Records to use

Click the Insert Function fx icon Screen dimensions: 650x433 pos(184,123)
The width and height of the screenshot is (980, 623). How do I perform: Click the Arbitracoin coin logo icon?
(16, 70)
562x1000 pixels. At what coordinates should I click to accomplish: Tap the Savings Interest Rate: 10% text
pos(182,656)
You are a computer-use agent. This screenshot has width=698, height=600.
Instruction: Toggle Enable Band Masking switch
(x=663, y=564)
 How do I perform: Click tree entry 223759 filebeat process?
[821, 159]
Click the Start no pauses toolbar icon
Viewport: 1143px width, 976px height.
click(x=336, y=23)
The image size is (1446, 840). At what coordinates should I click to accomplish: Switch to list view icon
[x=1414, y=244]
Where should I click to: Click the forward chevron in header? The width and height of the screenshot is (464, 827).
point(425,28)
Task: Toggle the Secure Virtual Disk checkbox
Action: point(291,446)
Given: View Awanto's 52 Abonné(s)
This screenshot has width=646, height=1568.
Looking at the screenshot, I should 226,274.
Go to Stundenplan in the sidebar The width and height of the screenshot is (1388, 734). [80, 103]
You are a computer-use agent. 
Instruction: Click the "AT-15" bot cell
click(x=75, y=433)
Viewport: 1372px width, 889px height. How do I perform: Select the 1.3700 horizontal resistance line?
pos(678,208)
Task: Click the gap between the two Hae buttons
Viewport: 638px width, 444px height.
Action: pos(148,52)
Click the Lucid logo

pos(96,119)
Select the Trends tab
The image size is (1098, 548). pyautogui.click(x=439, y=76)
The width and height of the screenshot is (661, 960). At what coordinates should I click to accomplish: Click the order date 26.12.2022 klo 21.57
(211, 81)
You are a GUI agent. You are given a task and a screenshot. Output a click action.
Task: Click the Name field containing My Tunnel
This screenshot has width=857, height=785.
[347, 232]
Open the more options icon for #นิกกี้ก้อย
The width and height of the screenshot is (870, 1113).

Try it
Print exactly the lines that run from the line containing "Open the more options icon for #นิกกี้ก้อย" to the end of the data, both ends included.

Answer section
Open the more options icon for #นิกกี้ก้อย
The width and height of the screenshot is (870, 1113).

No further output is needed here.